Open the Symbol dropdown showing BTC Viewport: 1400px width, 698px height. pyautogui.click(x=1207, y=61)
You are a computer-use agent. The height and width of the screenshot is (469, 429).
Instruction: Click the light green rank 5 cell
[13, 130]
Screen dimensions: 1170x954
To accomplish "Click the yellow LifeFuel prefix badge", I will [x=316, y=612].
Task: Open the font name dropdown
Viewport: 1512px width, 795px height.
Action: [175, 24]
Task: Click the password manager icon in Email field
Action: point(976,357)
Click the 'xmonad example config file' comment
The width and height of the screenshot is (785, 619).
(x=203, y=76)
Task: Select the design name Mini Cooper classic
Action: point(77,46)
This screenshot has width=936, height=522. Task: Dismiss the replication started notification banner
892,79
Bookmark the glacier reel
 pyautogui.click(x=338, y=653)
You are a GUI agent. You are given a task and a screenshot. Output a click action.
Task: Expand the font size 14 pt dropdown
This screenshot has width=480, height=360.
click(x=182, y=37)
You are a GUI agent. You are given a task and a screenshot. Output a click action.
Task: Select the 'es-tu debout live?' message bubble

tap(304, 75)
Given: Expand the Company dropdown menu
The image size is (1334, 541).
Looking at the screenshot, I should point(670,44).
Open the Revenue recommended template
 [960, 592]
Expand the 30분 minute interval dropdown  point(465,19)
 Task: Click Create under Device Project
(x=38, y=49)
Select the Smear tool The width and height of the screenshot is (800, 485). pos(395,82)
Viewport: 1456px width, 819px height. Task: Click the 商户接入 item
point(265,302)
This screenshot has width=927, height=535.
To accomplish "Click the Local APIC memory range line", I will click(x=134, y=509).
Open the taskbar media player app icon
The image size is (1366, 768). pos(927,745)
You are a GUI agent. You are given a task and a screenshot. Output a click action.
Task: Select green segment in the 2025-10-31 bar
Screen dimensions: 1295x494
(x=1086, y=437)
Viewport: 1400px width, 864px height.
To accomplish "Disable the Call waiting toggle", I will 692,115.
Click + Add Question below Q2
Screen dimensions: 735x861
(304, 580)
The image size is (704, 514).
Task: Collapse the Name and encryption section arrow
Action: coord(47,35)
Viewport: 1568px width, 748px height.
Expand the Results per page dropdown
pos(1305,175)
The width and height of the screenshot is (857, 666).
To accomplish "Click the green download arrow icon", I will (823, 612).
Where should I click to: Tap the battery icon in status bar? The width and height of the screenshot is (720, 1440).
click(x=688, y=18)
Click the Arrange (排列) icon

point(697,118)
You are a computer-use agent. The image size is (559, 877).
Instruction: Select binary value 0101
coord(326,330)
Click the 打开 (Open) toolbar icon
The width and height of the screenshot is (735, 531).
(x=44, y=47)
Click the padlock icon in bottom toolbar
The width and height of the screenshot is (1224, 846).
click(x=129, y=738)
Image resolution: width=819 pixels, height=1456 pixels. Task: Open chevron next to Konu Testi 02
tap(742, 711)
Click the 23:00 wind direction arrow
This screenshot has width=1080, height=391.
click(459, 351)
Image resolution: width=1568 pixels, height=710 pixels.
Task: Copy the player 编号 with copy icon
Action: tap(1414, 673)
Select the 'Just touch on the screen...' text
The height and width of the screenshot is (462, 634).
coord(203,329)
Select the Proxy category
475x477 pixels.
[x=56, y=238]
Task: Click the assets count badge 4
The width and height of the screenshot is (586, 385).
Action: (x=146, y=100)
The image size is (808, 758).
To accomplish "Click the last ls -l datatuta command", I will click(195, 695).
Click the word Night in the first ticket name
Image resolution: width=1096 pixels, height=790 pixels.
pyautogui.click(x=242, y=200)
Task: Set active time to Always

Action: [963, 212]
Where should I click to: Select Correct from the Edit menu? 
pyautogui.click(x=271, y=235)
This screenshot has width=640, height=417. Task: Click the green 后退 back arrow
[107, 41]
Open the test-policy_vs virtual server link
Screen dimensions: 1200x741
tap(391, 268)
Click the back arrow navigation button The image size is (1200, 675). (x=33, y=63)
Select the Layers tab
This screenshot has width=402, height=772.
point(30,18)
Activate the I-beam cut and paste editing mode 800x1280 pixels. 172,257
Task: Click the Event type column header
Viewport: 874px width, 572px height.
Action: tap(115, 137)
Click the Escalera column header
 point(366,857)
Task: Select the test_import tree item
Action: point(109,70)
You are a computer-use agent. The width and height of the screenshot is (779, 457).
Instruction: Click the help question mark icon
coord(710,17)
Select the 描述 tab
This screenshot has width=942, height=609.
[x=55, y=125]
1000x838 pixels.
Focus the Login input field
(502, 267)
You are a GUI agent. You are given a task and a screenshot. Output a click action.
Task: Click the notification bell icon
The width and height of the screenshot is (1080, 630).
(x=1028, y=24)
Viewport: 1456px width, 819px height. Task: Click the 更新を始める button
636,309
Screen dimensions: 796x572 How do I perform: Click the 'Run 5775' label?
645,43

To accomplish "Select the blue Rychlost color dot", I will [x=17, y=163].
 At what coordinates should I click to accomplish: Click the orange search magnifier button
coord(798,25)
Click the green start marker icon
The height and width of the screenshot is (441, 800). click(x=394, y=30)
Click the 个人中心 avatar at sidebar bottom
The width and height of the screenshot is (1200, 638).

------------------------------------

**EXERCISE DETAILS**
Set down only the lines above that fall between the line holding "Where should I click to: Select" and the line holding "You are a computer-use agent. The width", inclusive, keeping each exact.

**TASK OUTPUT**
Where should I click to: Select Correct from the Edit menu? 
pyautogui.click(x=271, y=235)
This screenshot has width=640, height=417. Task: Click the green 后退 back arrow
[107, 41]
Open the test-policy_vs virtual server link
Screen dimensions: 1200x741
tap(391, 268)
Click the back arrow navigation button The image size is (1200, 675). (x=33, y=63)
Select the Layers tab
This screenshot has width=402, height=772.
point(30,18)
Activate the I-beam cut and paste editing mode 800x1280 pixels. 172,257
Task: Click the Event type column header
Viewport: 874px width, 572px height.
Action: tap(115, 137)
Click the Escalera column header
 point(366,857)
Task: Select the test_import tree item
Action: point(109,70)
You are a computer-use agent. The width and height of the screenshot is (779, 457).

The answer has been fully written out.